Note: This bug is displayed in read-only format because the product is no longer active in Red Hat Bugzilla.
For bugs related to Red Hat Enterprise Linux 5 product line. The current stable release is 5.10. For Red Hat Enterprise Linux 6 and above, please visit Red Hat JIRA https://issues.redhat.com/secure/CreateIssue!default.jspa?pid=12332745 to report new issues.

Bug 1174702

Summary: large groups using db auth don't appear to be added to user
Product: Red Hat Enterprise Linux 5 Reporter: Martin Žember <mzember>
Component: nss_dbAssignee: Nalin Dahyabhai <nalin>
Status: CLOSED WONTFIX QA Contact: BaseOS QE Security Team <qe-baseos-security>
Severity: medium Docs Contact:
Priority: urgent    
Version: 5.11CC: a.badger, aoliva, cww, dpal, ebenes, jhradile, kevin, ksrot, nalin, ohudlick, omoris, prc, rdassen
Target Milestone: rc   
Target Release: ---   
Hardware: x86_64   
OS: Linux   
Whiteboard:
Fixed In Version: Doc Type: Bug Fix
Doc Text:
Story Points: ---
Clone Of: 751461 Environment:
Last Closed: 2017-04-18 21:55:05 UTC Type: ---
Regression: --- Mount Type: ---
Documentation: --- CRM:
Verified Versions: Category: ---
oVirt Team: --- RHEL 7.3 requirements from Atomic Host:
Cloudforms Team: --- Target Upstream Version:
Embargoed:

Description Martin Žember 2014-12-16 10:39:54 UTC 
This bug has been fixed in RHEL-6, no bug has been filed for RHEL-5.
There were more customer cases linked to RHEL-6 bugs.
Consider if this may happen in RHEL-5 and is worth fixing.
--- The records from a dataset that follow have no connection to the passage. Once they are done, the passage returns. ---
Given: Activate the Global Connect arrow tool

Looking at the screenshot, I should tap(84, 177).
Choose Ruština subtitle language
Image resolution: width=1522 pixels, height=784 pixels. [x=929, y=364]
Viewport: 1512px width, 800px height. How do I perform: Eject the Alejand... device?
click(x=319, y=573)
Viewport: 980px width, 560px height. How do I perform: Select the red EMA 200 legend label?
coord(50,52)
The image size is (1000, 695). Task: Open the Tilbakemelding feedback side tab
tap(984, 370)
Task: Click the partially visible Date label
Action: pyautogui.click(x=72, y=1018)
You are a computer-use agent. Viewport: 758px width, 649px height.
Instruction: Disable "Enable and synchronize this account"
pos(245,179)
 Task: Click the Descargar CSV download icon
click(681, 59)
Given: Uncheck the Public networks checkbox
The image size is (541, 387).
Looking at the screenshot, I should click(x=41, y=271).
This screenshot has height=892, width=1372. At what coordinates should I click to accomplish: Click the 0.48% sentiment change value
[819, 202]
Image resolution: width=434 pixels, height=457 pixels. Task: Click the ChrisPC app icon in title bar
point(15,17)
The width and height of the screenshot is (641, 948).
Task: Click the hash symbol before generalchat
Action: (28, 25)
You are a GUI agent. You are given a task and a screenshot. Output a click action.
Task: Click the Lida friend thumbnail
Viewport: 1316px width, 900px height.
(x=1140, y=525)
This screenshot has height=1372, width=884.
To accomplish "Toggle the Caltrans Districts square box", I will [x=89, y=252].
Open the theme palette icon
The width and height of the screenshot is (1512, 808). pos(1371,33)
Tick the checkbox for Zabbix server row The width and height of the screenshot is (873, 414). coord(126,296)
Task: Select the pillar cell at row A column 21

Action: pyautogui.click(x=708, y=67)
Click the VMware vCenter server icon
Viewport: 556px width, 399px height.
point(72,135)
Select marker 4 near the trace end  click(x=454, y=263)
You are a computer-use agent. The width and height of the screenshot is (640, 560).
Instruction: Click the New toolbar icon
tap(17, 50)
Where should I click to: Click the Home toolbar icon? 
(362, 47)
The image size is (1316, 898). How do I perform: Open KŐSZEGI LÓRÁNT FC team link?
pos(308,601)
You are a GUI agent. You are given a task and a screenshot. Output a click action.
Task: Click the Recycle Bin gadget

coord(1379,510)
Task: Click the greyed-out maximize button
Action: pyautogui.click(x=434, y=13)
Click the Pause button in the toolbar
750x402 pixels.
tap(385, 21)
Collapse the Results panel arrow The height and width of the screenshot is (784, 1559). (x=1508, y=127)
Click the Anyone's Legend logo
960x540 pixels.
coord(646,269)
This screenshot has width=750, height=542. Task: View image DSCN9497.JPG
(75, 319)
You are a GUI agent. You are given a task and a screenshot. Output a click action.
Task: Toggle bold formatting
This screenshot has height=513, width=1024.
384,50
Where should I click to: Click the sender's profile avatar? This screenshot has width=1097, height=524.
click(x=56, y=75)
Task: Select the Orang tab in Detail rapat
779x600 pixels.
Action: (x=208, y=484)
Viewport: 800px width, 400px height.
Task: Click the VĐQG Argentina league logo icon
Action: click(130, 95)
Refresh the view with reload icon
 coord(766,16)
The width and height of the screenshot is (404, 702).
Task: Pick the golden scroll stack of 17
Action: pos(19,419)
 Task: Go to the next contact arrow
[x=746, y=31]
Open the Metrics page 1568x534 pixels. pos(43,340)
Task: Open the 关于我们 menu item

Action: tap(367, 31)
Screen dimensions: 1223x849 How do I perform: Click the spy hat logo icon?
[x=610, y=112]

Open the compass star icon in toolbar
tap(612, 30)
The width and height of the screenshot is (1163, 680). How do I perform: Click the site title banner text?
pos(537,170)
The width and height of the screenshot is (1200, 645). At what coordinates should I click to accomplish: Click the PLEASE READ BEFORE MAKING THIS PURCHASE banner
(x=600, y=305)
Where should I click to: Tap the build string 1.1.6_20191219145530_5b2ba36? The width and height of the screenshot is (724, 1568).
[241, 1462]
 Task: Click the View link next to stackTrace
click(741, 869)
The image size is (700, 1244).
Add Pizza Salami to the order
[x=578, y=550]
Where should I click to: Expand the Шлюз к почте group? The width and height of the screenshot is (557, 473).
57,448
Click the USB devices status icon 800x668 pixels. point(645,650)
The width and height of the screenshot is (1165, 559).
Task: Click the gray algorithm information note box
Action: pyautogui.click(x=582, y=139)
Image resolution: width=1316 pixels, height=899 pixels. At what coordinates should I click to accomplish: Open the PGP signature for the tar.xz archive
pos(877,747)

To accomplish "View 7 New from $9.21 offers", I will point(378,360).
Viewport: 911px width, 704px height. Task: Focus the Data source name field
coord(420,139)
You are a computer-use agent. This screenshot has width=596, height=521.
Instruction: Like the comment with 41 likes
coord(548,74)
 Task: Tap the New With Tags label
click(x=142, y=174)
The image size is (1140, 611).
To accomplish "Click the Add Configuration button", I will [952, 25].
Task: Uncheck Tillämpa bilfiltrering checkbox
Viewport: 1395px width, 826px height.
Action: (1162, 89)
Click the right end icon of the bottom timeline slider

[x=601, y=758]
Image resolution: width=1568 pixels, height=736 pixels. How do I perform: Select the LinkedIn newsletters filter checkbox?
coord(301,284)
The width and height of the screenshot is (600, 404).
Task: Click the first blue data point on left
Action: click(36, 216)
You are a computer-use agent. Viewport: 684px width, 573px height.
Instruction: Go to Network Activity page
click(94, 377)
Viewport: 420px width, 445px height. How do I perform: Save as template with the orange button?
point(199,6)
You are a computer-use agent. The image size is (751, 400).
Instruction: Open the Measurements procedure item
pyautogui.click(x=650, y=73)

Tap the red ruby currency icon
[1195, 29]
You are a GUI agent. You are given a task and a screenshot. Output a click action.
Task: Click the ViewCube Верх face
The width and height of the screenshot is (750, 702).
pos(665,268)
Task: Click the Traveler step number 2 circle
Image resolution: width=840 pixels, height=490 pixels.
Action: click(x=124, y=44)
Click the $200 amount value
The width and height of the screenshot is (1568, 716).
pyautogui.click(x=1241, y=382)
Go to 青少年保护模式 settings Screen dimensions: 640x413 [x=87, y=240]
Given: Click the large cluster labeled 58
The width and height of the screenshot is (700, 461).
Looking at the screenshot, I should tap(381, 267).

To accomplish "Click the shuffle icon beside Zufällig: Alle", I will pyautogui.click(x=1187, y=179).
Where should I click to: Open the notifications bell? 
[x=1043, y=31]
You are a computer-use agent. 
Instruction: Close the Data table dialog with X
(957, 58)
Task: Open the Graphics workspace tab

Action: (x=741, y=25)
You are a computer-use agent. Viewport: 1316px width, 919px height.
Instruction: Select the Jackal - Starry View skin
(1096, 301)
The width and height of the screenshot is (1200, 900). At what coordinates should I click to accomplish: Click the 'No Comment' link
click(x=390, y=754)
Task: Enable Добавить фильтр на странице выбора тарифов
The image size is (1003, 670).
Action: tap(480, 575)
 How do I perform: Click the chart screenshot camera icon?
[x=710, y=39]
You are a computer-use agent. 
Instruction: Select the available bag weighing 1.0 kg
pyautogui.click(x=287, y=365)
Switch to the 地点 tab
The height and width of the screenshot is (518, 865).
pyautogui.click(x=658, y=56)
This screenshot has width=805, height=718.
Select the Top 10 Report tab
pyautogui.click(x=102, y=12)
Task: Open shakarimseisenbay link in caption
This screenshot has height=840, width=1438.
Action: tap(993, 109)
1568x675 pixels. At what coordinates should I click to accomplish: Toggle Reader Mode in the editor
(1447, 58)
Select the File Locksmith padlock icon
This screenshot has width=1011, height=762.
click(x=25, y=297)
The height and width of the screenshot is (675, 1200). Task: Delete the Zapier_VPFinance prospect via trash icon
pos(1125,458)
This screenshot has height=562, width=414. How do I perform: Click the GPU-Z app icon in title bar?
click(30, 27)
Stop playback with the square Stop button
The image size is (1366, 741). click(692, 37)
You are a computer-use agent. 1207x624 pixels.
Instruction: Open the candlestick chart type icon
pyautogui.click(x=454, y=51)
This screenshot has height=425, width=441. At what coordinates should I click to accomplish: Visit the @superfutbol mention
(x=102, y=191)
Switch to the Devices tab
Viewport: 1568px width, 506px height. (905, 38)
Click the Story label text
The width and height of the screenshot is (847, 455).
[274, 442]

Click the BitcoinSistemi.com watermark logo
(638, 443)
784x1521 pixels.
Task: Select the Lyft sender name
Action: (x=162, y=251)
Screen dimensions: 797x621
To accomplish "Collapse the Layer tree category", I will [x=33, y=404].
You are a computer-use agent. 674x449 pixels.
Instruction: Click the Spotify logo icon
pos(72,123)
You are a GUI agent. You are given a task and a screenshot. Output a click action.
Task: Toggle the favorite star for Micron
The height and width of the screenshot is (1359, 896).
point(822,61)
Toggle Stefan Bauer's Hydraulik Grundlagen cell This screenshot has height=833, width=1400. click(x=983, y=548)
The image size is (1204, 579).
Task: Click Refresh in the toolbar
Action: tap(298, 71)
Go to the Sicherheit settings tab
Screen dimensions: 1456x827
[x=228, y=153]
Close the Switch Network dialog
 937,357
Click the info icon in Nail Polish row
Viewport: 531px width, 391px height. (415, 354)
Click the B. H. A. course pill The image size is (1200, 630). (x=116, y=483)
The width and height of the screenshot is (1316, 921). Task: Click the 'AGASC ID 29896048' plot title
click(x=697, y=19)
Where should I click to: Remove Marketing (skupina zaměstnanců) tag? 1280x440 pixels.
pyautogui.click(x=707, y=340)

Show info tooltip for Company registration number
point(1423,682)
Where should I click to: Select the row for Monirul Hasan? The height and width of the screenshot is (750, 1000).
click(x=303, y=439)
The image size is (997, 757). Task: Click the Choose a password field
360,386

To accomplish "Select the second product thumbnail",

The bug is covered by a test.

+++ This bug was initially created as a clone of Bug #751461 +++

We use: 

group:      db files

in /etc/nsswitch.conf

We have a group that has 5130 uses in it. This group isn't added to users who login that are in the group. 
You can 'newgrp groupname' and it works. It also works if you add it to local /etc/groups, but by default users don't show that group in id or groups, and can't otherwise use those groups.

--- Additional comment from Nalin Dahyabhai on 2012-01-19 17:28:02 EST ---

We're fixing this bug in glibc for 6.3.  Proposing an exception to fix this package at the same time.


--- Additional comment from J.H.M. Dassen (Ray) on 2012-02-06 11:43:14 EST ---

Duplicate bug #787382 has a detailed reproducer. I have verified that the
proposed patch fixes things with that reproducer scenario.
Comment 1 RHEL Program Management 2014-12-16 10:48:01 UTC 
This request was evaluated by Red Hat Product Management for
inclusion in the current release of Red Hat Enterprise Linux.
Because the affected component is not scheduled to be updated
in the current release, Red Hat is unable to address this
request at this time.

Red Hat invites you to ask your support representative to
propose this request, if appropriate, in the next release of
Red Hat Enterprise Linux.
Comment 3 Chris Williams 2017-04-18 21:55:05 UTC 
Red Hat Enterprise Linux 5 shipped it's last minor release, 5.11, on September 14th, 2014. On March 31st, 2017 RHEL 5 exited Production Phase 3 and entered Extended Life Phase. For RHEL releases in the Extended Life Phase, Red Hat  will provide limited ongoing technical support. No bug fixes, security fixes, hardware enablement or root-cause analysis will be available during this phase, and support will be provided on existing installations only.  If the customer purchases the Extended Life-cycle Support (ELS), certain critical-impact security fixes and selected urgent priority bug fixes for the last minor release will be provided.  For more details please consult the Red Hat Enterprise Linux Life Cycle Page:
https://access.redhat.com/support/policy/updates/errata

This BZ does not appear to meet ELS criteria so is being closed WONTFIX. If this BZ is critical for your environment and you have an Extended Life-cycle Support Add-on entitlement, please open a case in the Red Hat Customer Portal, https://access.redhat.com ,provide a thorough business justification and ask that the BZ be re-opened for consideration of an errata. Please note, only certain critical-impact security fixes and selected urgent priority bug fixes for the last minor release can be considered.